▶ **Exercise aim**: An exact copy of the entries is needed, with every line included.

▶ **Records for this exercise**:
***

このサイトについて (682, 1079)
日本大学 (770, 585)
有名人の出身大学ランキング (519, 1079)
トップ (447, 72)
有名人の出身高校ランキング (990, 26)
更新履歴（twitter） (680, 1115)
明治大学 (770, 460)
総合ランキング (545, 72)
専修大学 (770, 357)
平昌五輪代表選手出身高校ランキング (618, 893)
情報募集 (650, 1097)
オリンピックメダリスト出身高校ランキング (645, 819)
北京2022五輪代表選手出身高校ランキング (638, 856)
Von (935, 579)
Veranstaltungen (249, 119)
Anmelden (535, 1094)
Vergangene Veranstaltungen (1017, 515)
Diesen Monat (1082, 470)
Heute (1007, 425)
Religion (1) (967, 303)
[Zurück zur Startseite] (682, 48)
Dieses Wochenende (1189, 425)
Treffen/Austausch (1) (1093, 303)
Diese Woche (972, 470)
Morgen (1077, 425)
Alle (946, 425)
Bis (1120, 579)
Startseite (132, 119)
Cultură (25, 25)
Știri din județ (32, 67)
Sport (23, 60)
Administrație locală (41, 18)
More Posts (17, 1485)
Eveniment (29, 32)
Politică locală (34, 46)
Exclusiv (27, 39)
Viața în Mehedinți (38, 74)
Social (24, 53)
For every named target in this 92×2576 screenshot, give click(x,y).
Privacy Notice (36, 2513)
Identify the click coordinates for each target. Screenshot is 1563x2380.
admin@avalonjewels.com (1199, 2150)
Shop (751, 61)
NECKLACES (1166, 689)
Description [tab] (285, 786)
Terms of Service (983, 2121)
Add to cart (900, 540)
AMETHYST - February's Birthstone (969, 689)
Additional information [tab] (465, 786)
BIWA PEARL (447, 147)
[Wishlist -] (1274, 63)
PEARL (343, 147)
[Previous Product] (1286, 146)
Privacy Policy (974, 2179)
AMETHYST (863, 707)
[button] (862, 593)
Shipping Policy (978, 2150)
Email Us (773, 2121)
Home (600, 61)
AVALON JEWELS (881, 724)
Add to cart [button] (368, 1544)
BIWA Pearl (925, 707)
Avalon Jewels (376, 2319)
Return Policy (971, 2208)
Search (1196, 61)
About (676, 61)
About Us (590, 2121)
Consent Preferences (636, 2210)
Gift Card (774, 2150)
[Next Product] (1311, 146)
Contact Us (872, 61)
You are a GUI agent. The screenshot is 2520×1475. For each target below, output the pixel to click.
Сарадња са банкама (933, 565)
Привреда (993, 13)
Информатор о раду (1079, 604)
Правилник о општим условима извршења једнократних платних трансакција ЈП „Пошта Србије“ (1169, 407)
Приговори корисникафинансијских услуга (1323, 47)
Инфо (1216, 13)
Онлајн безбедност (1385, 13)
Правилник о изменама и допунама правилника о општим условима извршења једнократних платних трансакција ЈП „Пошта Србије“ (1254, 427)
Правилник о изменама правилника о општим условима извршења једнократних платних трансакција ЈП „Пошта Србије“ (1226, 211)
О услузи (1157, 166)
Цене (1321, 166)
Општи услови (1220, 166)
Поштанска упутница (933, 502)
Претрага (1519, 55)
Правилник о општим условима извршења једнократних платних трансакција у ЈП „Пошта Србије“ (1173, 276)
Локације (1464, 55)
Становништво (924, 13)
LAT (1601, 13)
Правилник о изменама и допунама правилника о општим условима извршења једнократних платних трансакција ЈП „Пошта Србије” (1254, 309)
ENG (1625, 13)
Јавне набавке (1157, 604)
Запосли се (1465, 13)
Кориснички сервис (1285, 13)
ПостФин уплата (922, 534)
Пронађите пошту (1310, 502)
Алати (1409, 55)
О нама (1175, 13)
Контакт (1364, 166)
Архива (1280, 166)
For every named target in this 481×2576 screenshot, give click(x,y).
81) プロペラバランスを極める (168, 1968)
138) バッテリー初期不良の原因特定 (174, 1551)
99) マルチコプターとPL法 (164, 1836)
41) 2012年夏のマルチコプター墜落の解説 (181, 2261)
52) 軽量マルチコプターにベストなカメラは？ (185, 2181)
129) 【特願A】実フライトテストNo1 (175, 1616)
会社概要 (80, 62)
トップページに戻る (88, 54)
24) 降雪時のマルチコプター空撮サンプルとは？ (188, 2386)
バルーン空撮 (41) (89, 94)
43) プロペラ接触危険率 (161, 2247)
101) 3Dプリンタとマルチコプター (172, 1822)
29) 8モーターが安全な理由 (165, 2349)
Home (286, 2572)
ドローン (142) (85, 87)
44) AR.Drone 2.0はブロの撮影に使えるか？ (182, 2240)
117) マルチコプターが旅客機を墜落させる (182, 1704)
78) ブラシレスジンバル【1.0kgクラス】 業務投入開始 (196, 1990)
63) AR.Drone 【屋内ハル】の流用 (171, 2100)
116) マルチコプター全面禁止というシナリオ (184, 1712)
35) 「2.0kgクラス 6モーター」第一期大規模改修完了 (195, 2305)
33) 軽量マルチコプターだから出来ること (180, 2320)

***

▶ **Solution below**:
このサイトについて (682, 1079)
日本大学 (770, 585)
有名人の出身大学ランキング (519, 1079)
トップ (447, 72)
有名人の出身高校ランキング (990, 26)
更新履歴（twitter） (680, 1115)
明治大学 (770, 460)
総合ランキング (545, 72)
専修大学 (770, 357)
平昌五輪代表選手出身高校ランキング (618, 893)
情報募集 (650, 1097)
オリンピックメダリスト出身高校ランキング (645, 819)
北京2022五輪代表選手出身高校ランキング (638, 856)
Von (935, 579)
Veranstaltungen (249, 119)
Anmelden (535, 1094)
Vergangene Veranstaltungen (1017, 515)
Diesen Monat (1082, 470)
Heute (1007, 425)
Religion (1) (967, 303)
[Zurück zur Startseite] (682, 48)
Dieses Wochenende (1189, 425)
Treffen/Austausch (1) (1093, 303)
Diese Woche (972, 470)
Morgen (1077, 425)
Alle (946, 425)
Bis (1120, 579)
Startseite (132, 119)
Cultură (25, 25)
Știri din județ (32, 67)
Sport (23, 60)
Administrație locală (41, 18)
More Posts (17, 1485)
Eveniment (29, 32)
Politică locală (34, 46)
Exclusiv (27, 39)
Viața în Mehedinți (38, 74)
Social (24, 53)
For every named target in this 92×2576 screenshot, give click(x,y).
Privacy Notice (36, 2513)
Identify the click coordinates for each target. Screenshot is 1563x2380.
admin@avalonjewels.com (1199, 2150)
Shop (751, 61)
NECKLACES (1166, 689)
Description [tab] (285, 786)
Terms of Service (983, 2121)
Add to cart (900, 540)
AMETHYST - February's Birthstone (969, 689)
Additional information [tab] (465, 786)
BIWA PEARL (447, 147)
[Wishlist -] (1274, 63)
PEARL (343, 147)
[Previous Product] (1286, 146)
Privacy Policy (974, 2179)
AMETHYST (863, 707)
[button] (862, 593)
Shipping Policy (978, 2150)
Email Us (773, 2121)
Home (600, 61)
AVALON JEWELS (881, 724)
Add to cart [button] (368, 1544)
BIWA Pearl (925, 707)
Avalon Jewels (376, 2319)
Return Policy (971, 2208)
Search (1196, 61)
About (676, 61)
About Us (590, 2121)
Consent Preferences (636, 2210)
Gift Card (774, 2150)
[Next Product] (1311, 146)
Contact Us (872, 61)
You are a GUI agent. The screenshot is 2520×1475. For each target below, output the pixel to click.
Сарадња са банкама (933, 565)
Привреда (993, 13)
Информатор о раду (1079, 604)
Правилник о општим условима извршења једнократних платних трансакција ЈП „Пошта Србије“ (1169, 407)
Приговори корисникафинансијских услуга (1323, 47)
Инфо (1216, 13)
Онлајн безбедност (1385, 13)
Правилник о изменама и допунама правилника о општим условима извршења једнократних платних трансакција ЈП „Пошта Србије“ (1254, 427)
Правилник о изменама правилника о општим условима извршења једнократних платних трансакција ЈП „Пошта Србије“ (1226, 211)
О услузи (1157, 166)
Цене (1321, 166)
Општи услови (1220, 166)
Поштанска упутница (933, 502)
Претрага (1519, 55)
Правилник о општим условима извршења једнократних платних трансакција у ЈП „Пошта Србије“ (1173, 276)
Локације (1464, 55)
Становништво (924, 13)
LAT (1601, 13)
Правилник о изменама и допунама правилника о општим условима извршења једнократних платних трансакција ЈП „Пошта Србије” (1254, 309)
ENG (1625, 13)
Јавне набавке (1157, 604)
Запосли се (1465, 13)
Кориснички сервис (1285, 13)
ПостФин уплата (922, 534)
Пронађите пошту (1310, 502)
Алати (1409, 55)
О нама (1175, 13)
Контакт (1364, 166)
Архива (1280, 166)
For every named target in this 481×2576 screenshot, give click(x,y).
81) プロペラバランスを極める (168, 1968)
138) バッテリー初期不良の原因特定 (174, 1551)
99) マルチコプターとPL法 (164, 1836)
41) 2012年夏のマルチコプター墜落の解説 (181, 2261)
52) 軽量マルチコプターにベストなカメラは？ (185, 2181)
129) 【特願A】実フライトテストNo1 (175, 1616)
会社概要 (80, 62)
トップページに戻る (88, 54)
24) 降雪時のマルチコプター空撮サンプルとは？ (188, 2386)
バルーン空撮 (41) (89, 94)
43) プロペラ接触危険率 (161, 2247)
101) 3Dプリンタとマルチコプター (172, 1822)
29) 8モーターが安全な理由 (165, 2349)
Home (286, 2572)
ドローン (142) (85, 87)
44) AR.Drone 2.0はブロの撮影に使えるか？ (182, 2240)
117) マルチコプターが旅客機を墜落させる (182, 1704)
78) ブラシレスジンバル【1.0kgクラス】 業務投入開始 (196, 1990)
63) AR.Drone 【屋内ハル】の流用 (171, 2100)
116) マルチコプター全面禁止というシナリオ (184, 1712)
35) 「2.0kgクラス 6モーター」第一期大規模改修完了 (195, 2305)
33) 軽量マルチコプターだから出来ること (180, 2320)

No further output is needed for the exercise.